La pandemia nos ha condenado a una dinámica hermética en la que da la sensación de que casi todo está cerrado. Hasta lo que está abierto. Hasta nosotros mismos bajamos la persiana al ponernos la mascarilla. Incluso, temblamos de extrañeza cuando nos ponemos a buscar la cuerda para cerciorarnos de que aún seguirá ajustada a las orejas, durante ese puñado de segundos que tarda el camarero en traer hasta la mesa la consumición que abre -de par en par- las compuertas que conceden ciertos vientos de libertad.

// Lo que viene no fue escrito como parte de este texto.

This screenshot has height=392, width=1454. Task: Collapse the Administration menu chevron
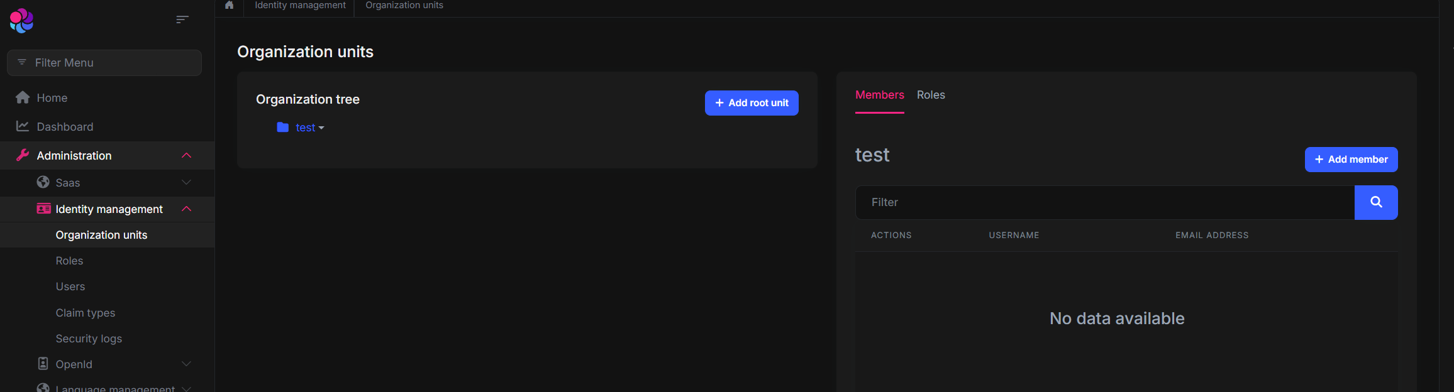tap(186, 155)
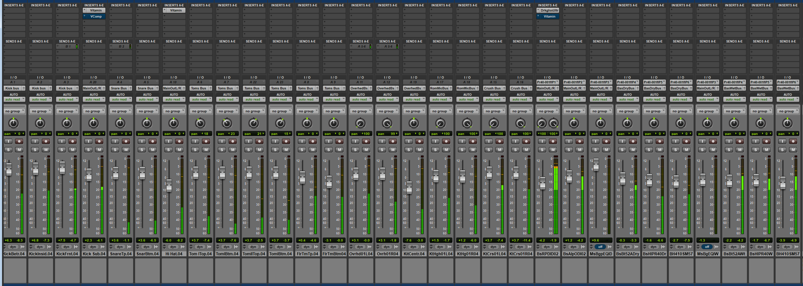803x286 pixels.
Task: Click the pan knob on SnareTp.04
Action: point(120,123)
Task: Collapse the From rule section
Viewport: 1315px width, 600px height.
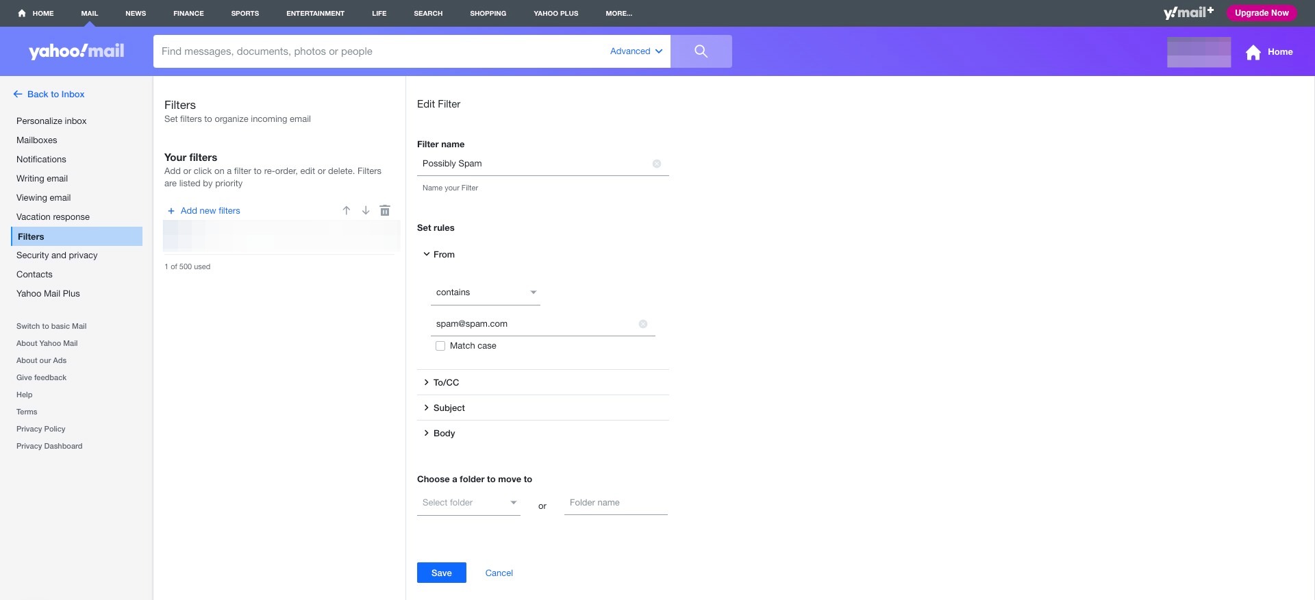Action: click(x=442, y=254)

El coronavirus nos ha cambiado hasta los andares. Ahora caminamos como si hubiésemos sacado a pasear esas cadenas que se les recomienda a los coches cuando nieva. Intentamos dar un paso detrás de otro, como de costumbre, pero con el freno de mano echado. La pandemia nos ha castigado a vivir la vida en punto muerto. Y, solo algunas veces, nos deja acelerar un poco para al menos dejarnos llevar al ralentí, guiados por una inercia que juega al despiste sin perder de vista la atmósfera insegura en la que respiramos. En la que nos hemos instalado de repente como si todo esto fuera nuevo o como si ocho meses en estas circunstancias equivaliesen a varias décadas. Quién sabe. Ha cambiado hasta nuestra forma de hablar. El año pasado por estas fechas nadie hubiese imaginado la invasión que han perpetrado en nuestro vocabulario expresiones como 'cribado masivo', 'cierre perimetral', 'transmisión comunitaria', 'confinamiento voluntario' y muchas otras más.